▶ _WHAT THE TASK REQUIRES_: Copy, from the data below, every line that has "agent" in it.

▶ _DATA SHOWN_:
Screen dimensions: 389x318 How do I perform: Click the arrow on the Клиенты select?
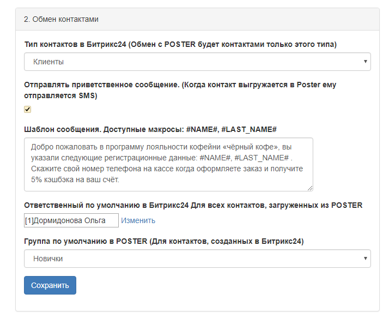(x=365, y=62)
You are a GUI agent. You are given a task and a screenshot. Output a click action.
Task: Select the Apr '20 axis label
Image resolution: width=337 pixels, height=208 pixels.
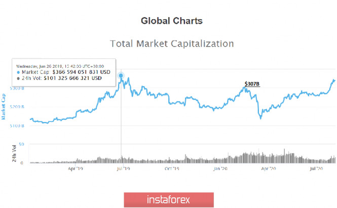[x=269, y=169]
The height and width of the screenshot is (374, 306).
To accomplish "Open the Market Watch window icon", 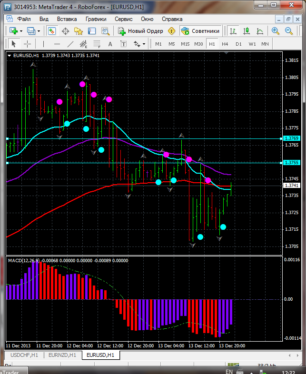I will pyautogui.click(x=51, y=31).
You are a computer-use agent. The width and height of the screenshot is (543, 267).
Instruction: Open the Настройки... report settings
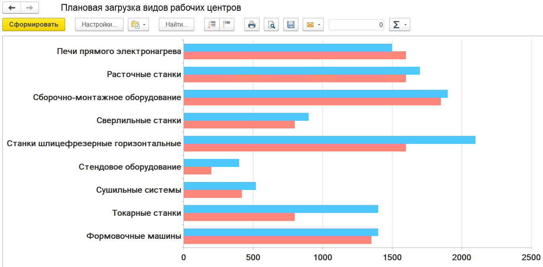(x=99, y=25)
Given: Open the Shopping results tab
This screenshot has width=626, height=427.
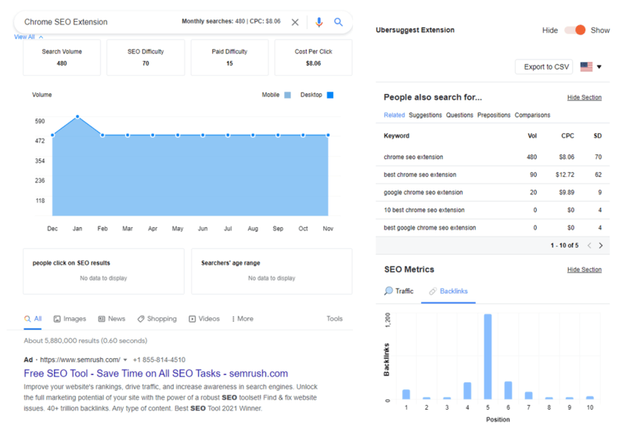Looking at the screenshot, I should pos(157,319).
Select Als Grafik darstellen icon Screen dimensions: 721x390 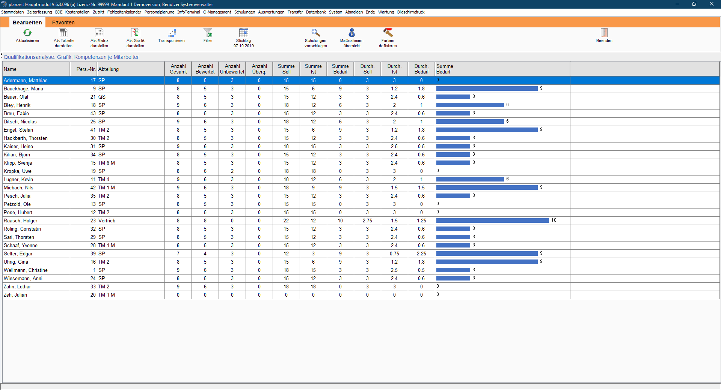coord(135,33)
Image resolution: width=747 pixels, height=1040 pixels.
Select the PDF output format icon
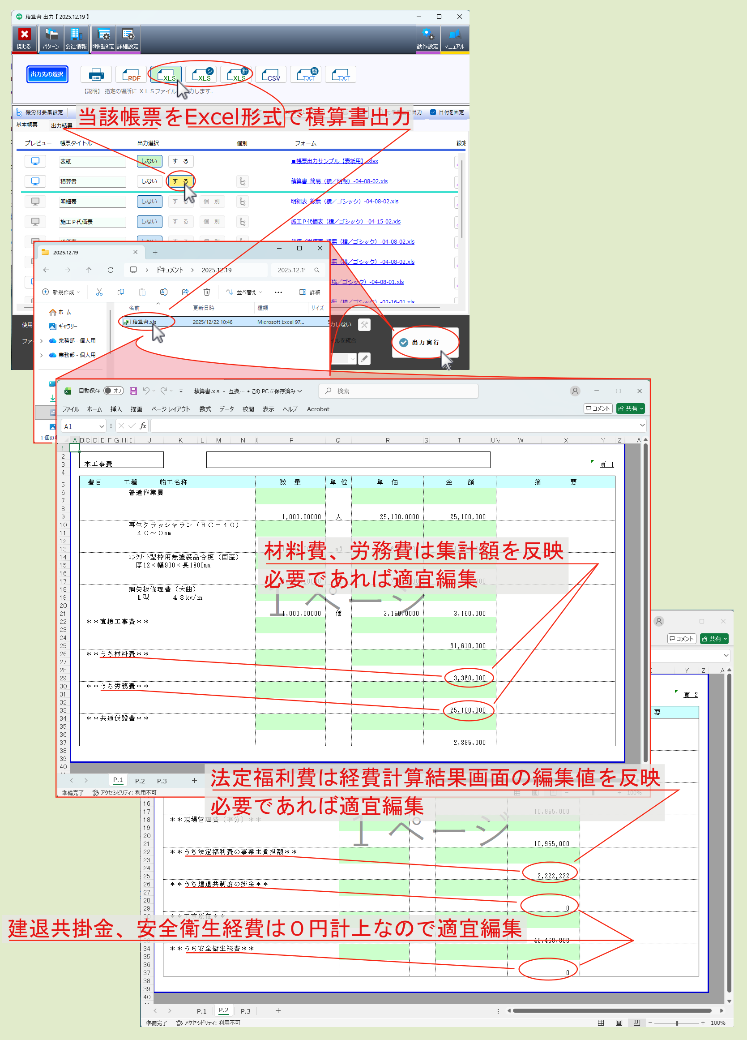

▶ _SOLUTION FOR THIS EXERCISE_:
You are a GUI agent. You are given a task and a screenshot. Output a click action.
You are a computer-use agent. The width and height of the screenshot is (543, 267).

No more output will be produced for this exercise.